4.4 Multiple outcomes, subgroups, and treatments

More often than not, it is desired to test null hypotheses stemming from all three considerations above: multiple outcomes, multiple subgroups, and multiple treatments simultaneously. In this subsection, we consider the four outcome variables described in Sect. 4.1, the four subgroups described in Sect. 4.2, and the three treatments described in Sect. 4.3. Here, we only consider comparing each treatment with the control group. As a result there are 48 null hypotheses of interest.

For each of the 48 null hypotheses, Table 5 displays the same five quantities found in Table 1. Before adjusting for the multiplicity of null hypotheses being tested, we reject 21 null hypotheses at the 10% significance level. After adjusting for the multiplicity of null hypotheses being tested, however, we find that only 9 null hypotheses are rejected at the same significance level. It is worth noting that 7 of these 9 null hypotheses are related to the same outcome—dollars given including the matching amount. By comparing the last three columns in Table 5, we again see that the p values obtained by applying Theorem 3.1 are an improvement upon those obtained by applying Bonferroni or Holm.

5 Conclusion

In this paper, we have developed a procedure for testing simultaneously null hypotheses that emerge naturally when analyzing data from experiments because of some combination of the presences of multiple outcomes of interest, multiple subgroups of interest or multiple treatments. Using the general results in Romano and Wolf (2010), we have shown that our approach applies under weak assumptions to experiments in which individuals are assigned to treatments and control using simple random sampling. Notably, we show not only that our procedure has greater power than classical multiple testing procedures like Bonferroni and Holm, but have also shown how further improvements can be obtained in the presence of multiple treatments by exploiting the logical restrictions among null hypotheses. We have applied our methodology to data originally presented in Karlan and List (2007), who studied the effectiveness of a matching grant on charitable giving.
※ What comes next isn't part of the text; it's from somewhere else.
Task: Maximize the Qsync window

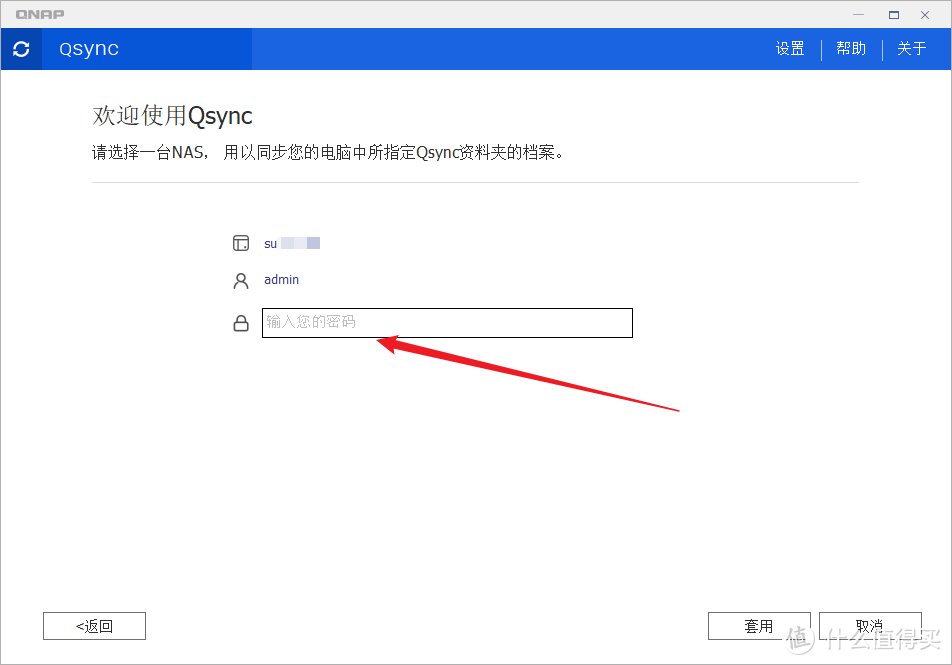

As we have argued in the introduction, it is commonplace to consider multiple null hypotheses when analyzing experimental data for one or more of the reasons mentioned above. It is, however, uncommon to account correctly for the multiplicity of null hypotheses under consideration, and, as a result, the probability of a false rejection may be much higher than desired. This failure to adjust inference procedures is almost certainly related to the “credibility” and “reproducibility” crises that plague not just the social sciences, but the sciences more generally. See, for example, Jennions and Moller (2002), Ioannidis (2005), Nosek et al. (2012), Bettis (2012), Maniadis et al. (2014) and Camerer et al. (2016). We believe the adoption of testing procedures like the one described in this paper will help address these concerns and, with this in mind, advocate that researchers at the very least report multiplicity-adjusted results alongside conventional multiplicity-unadjusted results. In some cases, such as when evaluating existing studies, it may be more convenient to compute a Bonferroni or Holm correction, which only requires knowledge of conventional multiplicity-unadjusted p values, rather than apply the methodology in this paper.